Dreams of Sawdust and Smiles

Dreams of Sawdust and Smiles

It’s been thirty-three years since you lived
in the country home built in your retirement.
Moving to the country had been your dream for years,
but the distance from family became too much.

Five years later, you were gone from our lives,
so you wouldn’t know this. Jason bought the house
a few years ago as one of his projects as a contractor.
It had gone into foreclosure. Empty

for many years, it was left open to the elements.
Much of the interior was weather damaged,
so he gutted and refinished it. He then sold it,
so, sadly, it left our family, once again.
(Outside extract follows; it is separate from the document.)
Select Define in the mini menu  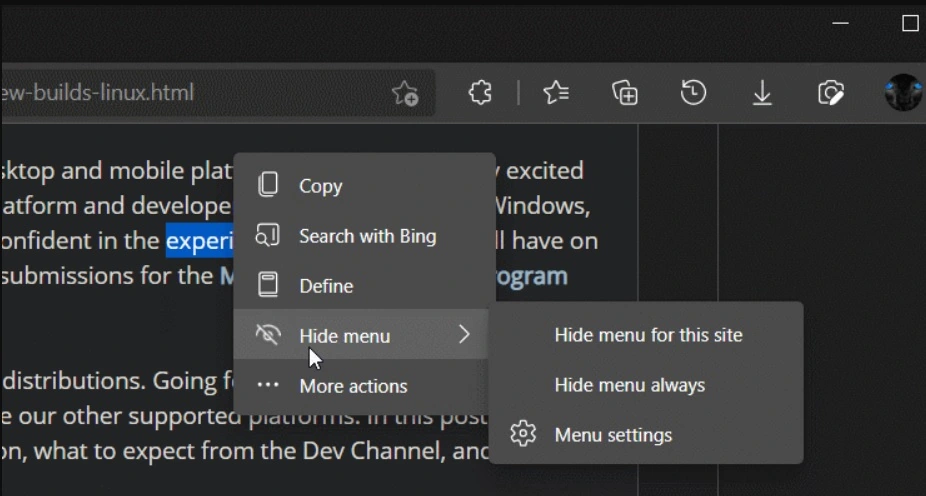coord(326,286)
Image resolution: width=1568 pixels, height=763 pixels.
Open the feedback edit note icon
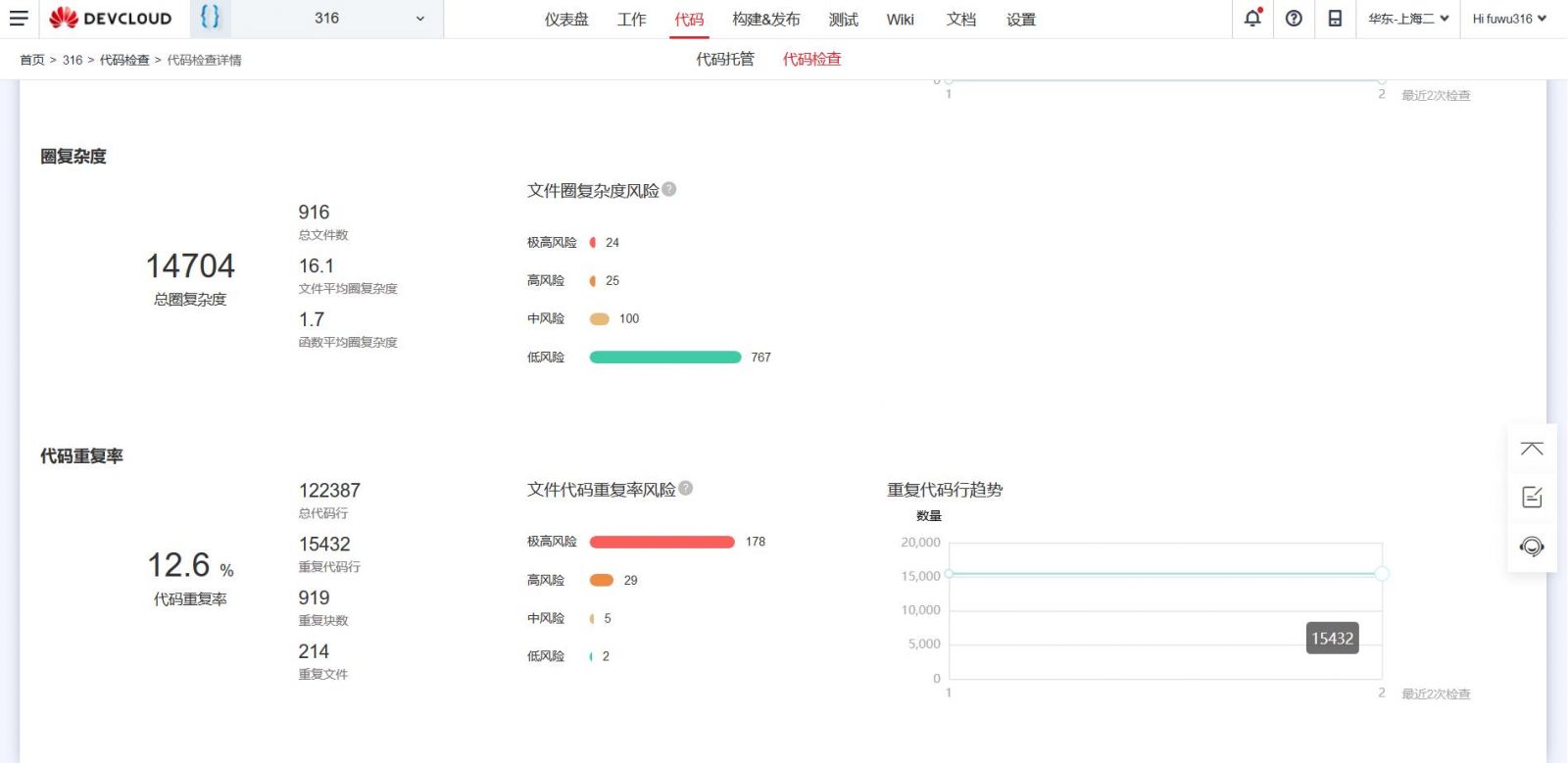pos(1532,497)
Even so,

he did a great job, and it belongs to a happy family.
I can still see it in my mind, one wall
of the basement exposed in the hillside
with its wide window in the block wall.

I like to think I could look into it at any time,
see you working in your wood shop, running a board
across the planer or trimming a piece on the band saw,
turning the board to make the precise shape you need.

I can still see the dust flying from your router,
feel the vibration of that hum through the glass
as I press my face closer, see your smile of satisfaction
at the results. And I smile.

This poem is my response to the prompt for Day 29 at napowrimo.net, which is to imagine a window looking into a place or onto a particular scene. I helped my father build a few of the structures, including a barn, on the property my parents purchased in retirement.

Dreams of Sawdust and Smiles

Jason (holding the hammer), many, many years before restoring the property

 

~ Day 29 ~

18 thoughts on “Dreams of Sawdust and Smiles

  1. Awww what a precious photo as part of a precious memory. Isn’t that something, your young son holding a hammer here and later earning his way as a contractor, which enabled him to come back to this place. I’d say that’s full circle.